Outre ces problèmes humains, la taille et la configuration des locaux, tout comme la disponibilité du matériel médical, très variables d’une unité sanitaire à l’autre, sont souvent dissuasifs pour les éventuels candidats. Surtout, ils restreignent parfois considérablement l’offre de soins. Au centre de détention de Bapaume, un même bureau sert pour le dermatologue, le radiologue, l’opticien et l’addictologue, et le seul bureau équipé d’une webcam, utilisé pour les téléconsultations en addictologie, sert aussi de salle de consultation pour la kinésithérapie et la PMI(5).
Responsables de l’organisation des soins en détention, les centres hospitaliers de rattachement jouent un rôle clef dans l’équilibrage des ressources humaines. Mais ils ne se donnent pas toujours les moyens de pourvoir les postes vacants, quand ils ne vont pas jusqu’à puiser dans les budgets pour combler des besoins ailleurs, l’organisation des soins en détention apparaissant souvent comme secondaire dans les priorités hospitalières. Les situations locales dépendent également de la plus ou moins grande mobilisation des Agences régionales de santé (ARS). Sur un échantillon de vingt unités sanitaires, neuf sur les dix ayant un effectif de dentistes complet se situent dans les régions Grand-Est et Hauts-de-France, dans lesquelles une politique volontariste a permis de doter l’ensemble des établissements de personnel. L’ARS Grand Est a également débloqué des fonds pour remplacer les fauteuils dentaires de l’ensemble des unités sanitaires de la région et financé l’achat de matériel pour mettre fin à des pratiques systématiques d’extractions dentaires, inévitables en l’absence d’outils adaptés. Cet investissement a permis d’améliorer la qualité des soins dispensés en détention et d’augmenter le recours au soin des personnes détenues.
Par Odile Macchi et Laure Anelli
(1) P. Benassaya, C. Abadie, 2022, Rapport fait au nom de la commission d’enquête visant à identifier les dysfonctionnements et manquements de la politique pénitentiaire française, Assemblée nationale.
(2) IGAS, IGSJ, 2015, Évaluation du plan d’actions stratégiques 2010- 2014 relatif à la politique de santé des personnes placées sous main de justice.
(3) Rapport de visite du CGLPL à la maison d’arrêt d’Auxerre, 2021.
(4) P. Benassaya, C. Abadie, op.cit.
(5) Rapport d’activité de l’USMP du centre de détention de Bapaume, 2020.
Publié dans Dedans Dehors n°115, juin 2022.

==*==

→ **Série de tâches**:
A - Résumez sous forme de liste le paragraphe de l'extrait commençant par « Outre ces problèmes humains », en conservant ses faits principaux.
B - D'après l'extrait, dans quelles régions se situent neuf des dix unités sanitaires ayant un effectif de dentistes complet ?
Les entrées qui suivent proviennent d'une source distincte de l'extrait.

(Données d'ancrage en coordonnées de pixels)

==*==

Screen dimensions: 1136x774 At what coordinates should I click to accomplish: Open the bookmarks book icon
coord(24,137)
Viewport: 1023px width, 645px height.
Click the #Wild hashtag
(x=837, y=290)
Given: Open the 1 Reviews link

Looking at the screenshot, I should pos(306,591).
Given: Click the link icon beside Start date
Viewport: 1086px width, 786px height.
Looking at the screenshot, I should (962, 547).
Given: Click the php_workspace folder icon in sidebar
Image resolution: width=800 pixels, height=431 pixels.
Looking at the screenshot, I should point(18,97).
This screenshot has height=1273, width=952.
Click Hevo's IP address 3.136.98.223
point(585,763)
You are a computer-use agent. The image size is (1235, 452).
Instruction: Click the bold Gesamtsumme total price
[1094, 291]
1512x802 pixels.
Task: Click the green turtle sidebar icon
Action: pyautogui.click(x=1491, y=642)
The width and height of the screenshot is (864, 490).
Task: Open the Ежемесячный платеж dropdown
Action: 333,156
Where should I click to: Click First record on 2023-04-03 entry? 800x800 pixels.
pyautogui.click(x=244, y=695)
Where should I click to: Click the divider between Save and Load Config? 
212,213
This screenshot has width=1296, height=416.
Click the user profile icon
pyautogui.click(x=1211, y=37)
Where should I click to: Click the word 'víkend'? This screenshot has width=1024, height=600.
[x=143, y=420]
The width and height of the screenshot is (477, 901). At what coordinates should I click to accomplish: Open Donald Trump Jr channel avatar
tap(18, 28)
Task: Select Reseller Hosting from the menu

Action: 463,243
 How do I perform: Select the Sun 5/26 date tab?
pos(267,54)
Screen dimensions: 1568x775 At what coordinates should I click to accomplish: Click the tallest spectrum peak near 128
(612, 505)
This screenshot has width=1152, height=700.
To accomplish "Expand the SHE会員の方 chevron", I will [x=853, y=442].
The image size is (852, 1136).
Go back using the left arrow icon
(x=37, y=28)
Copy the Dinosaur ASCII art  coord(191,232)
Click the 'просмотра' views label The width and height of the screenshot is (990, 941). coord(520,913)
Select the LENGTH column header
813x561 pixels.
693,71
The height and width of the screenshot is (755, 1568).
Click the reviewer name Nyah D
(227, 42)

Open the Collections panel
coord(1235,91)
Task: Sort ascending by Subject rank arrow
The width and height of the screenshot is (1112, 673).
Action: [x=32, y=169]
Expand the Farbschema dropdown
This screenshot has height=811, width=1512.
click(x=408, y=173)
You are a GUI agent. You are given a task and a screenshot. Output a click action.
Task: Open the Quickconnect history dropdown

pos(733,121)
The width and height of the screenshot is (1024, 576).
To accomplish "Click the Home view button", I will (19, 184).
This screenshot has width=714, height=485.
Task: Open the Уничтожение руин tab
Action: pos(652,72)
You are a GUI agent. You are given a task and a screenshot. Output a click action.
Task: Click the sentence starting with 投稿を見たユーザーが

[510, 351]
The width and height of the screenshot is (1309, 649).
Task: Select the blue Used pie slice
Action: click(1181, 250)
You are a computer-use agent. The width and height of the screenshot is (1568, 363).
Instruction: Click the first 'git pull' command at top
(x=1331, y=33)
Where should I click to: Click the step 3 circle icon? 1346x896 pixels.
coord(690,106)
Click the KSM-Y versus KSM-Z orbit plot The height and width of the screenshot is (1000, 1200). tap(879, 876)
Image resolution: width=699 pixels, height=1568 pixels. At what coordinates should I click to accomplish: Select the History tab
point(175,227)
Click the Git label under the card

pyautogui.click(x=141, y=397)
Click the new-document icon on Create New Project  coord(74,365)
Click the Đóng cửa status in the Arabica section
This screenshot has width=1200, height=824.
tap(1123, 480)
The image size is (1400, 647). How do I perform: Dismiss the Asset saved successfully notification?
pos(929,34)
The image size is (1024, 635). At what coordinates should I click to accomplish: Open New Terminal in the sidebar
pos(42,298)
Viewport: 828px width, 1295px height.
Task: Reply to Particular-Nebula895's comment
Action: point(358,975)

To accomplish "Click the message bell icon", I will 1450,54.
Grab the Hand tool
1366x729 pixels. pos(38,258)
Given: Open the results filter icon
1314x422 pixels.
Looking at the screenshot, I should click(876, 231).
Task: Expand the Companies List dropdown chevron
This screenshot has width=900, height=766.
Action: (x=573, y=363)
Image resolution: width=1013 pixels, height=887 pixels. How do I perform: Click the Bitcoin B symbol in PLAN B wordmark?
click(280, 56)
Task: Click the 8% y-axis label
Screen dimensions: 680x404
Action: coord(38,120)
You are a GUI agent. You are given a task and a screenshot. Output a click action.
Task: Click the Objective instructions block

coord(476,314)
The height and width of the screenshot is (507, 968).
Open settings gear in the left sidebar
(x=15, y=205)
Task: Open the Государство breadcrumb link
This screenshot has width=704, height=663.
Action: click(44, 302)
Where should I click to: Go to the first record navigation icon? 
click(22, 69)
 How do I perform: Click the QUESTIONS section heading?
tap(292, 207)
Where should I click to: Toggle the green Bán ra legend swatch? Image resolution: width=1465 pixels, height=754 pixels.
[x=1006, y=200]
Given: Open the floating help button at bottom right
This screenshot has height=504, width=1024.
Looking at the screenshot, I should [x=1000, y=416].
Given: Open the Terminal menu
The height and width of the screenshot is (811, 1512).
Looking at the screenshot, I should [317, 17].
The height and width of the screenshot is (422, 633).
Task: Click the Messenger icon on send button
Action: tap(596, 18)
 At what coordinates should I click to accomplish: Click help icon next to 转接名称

==*==

→ **Réponses aux tâches**:
A -
- La taille et la configuration des locaux, ainsi que la disponibilité du matériel médical, varient beaucoup d'une unité sanitaire à l'autre.
- Ces conditions dissuadent souvent les éventuels candidats.
- Elles restreignent parfois considérablement l'offre de soins.
- Au centre de détention de Bapaume, un même bureau sert au dermatologue, au radiologue, à l'opticien et à l'addictologue.
- Le seul bureau équipé d'une webcam, utilisé pour les téléconsultations en addictologie, sert aussi de salle de consultation pour la kinésithérapie et la PMI.

B - Dans les régions Grand-Est et Hauts-de-France.